____ Dataset records

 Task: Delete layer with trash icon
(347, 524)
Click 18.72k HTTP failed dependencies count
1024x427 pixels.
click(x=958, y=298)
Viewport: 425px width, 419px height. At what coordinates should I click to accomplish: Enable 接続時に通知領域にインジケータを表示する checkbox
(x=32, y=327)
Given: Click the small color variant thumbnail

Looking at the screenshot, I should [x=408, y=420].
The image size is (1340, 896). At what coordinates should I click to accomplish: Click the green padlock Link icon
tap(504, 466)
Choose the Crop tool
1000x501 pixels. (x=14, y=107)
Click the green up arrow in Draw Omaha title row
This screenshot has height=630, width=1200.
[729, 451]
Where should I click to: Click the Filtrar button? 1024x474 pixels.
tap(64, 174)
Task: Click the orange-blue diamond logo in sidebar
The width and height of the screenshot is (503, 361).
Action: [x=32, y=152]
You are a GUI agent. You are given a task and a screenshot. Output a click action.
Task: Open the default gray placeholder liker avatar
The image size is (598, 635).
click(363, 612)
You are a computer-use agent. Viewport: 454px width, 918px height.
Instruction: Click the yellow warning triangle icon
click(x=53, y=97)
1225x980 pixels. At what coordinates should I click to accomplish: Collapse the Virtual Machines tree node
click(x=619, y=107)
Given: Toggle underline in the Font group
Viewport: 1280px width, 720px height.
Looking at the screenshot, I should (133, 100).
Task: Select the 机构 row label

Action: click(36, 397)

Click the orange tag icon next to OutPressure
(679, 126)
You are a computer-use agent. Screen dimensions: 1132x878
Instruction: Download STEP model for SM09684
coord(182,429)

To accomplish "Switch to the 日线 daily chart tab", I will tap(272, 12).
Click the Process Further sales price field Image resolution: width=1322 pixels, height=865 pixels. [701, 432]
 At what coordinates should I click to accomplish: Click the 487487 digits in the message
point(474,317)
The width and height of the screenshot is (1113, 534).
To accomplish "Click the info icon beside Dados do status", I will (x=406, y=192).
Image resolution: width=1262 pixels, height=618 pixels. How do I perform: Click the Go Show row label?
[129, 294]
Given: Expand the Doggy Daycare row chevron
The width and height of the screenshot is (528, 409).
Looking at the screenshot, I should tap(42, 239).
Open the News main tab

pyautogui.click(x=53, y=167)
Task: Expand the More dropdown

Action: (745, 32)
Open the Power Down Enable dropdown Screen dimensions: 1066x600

________

What to work on
Transcribe each line of the data above, unaltered, from the one where "1225x980 pixels. At" appears to the one where "Given: Toggle underline in the Font group" appears, inclusive of both.

Exercise solution
1225x980 pixels. At what coordinates should I click to accomplish: Collapse the Virtual Machines tree node
click(x=619, y=107)
Given: Toggle underline in the Font group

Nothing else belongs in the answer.